====== Dataset rows

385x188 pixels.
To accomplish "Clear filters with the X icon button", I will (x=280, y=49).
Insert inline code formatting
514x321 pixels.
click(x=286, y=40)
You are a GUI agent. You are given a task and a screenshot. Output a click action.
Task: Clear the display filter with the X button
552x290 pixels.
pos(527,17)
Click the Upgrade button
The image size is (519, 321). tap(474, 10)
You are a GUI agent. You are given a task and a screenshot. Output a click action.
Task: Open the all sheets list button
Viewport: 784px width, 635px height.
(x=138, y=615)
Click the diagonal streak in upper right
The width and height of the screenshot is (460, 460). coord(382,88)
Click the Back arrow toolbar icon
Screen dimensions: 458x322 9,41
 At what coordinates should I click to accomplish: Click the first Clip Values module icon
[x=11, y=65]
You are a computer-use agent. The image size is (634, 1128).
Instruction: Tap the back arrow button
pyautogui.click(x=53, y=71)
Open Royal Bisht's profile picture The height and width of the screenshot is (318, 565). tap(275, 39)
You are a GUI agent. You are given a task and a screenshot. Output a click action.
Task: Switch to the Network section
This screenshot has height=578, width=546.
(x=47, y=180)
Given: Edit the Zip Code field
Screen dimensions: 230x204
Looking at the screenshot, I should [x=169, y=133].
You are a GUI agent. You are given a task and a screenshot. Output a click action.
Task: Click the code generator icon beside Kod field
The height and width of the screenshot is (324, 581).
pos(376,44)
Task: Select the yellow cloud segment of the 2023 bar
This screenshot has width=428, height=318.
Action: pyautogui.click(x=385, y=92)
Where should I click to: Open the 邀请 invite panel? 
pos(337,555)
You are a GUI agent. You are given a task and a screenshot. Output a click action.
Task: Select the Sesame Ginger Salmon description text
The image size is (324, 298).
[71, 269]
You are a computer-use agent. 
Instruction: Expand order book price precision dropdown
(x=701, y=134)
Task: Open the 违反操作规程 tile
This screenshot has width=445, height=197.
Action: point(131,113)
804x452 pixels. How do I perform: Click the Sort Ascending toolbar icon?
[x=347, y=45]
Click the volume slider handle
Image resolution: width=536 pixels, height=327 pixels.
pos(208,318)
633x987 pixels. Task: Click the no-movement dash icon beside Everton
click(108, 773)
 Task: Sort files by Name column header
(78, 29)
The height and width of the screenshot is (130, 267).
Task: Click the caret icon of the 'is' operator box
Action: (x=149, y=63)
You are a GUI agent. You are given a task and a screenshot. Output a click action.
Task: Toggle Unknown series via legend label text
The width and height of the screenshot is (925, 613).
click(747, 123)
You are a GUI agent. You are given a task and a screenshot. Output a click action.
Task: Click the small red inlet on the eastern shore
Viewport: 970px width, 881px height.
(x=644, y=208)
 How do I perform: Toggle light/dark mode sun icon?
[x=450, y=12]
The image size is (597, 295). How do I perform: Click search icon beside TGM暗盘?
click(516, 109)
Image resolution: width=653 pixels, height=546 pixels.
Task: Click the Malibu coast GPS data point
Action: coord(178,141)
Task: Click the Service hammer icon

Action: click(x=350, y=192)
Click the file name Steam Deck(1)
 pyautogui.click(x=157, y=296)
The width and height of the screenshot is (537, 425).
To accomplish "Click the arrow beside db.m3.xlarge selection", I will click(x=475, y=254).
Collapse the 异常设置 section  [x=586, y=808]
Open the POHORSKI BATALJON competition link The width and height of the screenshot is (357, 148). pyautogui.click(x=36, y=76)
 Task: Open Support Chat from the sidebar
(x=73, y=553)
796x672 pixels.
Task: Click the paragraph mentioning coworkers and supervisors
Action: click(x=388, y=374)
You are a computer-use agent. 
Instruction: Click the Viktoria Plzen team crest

============

What the exercise asks: Copy out the stretch of the material above from the line containing "How do I perform: Toggle" through the line containing "Collapse the 异常设置", keeping every line unchanged.

Finished answer:
 How do I perform: Toggle light/dark mode sun icon?
[x=450, y=12]
The image size is (597, 295). How do I perform: Click search icon beside TGM暗盘?
click(516, 109)
Image resolution: width=653 pixels, height=546 pixels.
Task: Click the Malibu coast GPS data point
Action: coord(178,141)
Task: Click the Service hammer icon

Action: click(x=350, y=192)
Click the file name Steam Deck(1)
 pyautogui.click(x=157, y=296)
The width and height of the screenshot is (537, 425).
To accomplish "Click the arrow beside db.m3.xlarge selection", I will click(x=475, y=254).
Collapse the 异常设置 section  [x=586, y=808]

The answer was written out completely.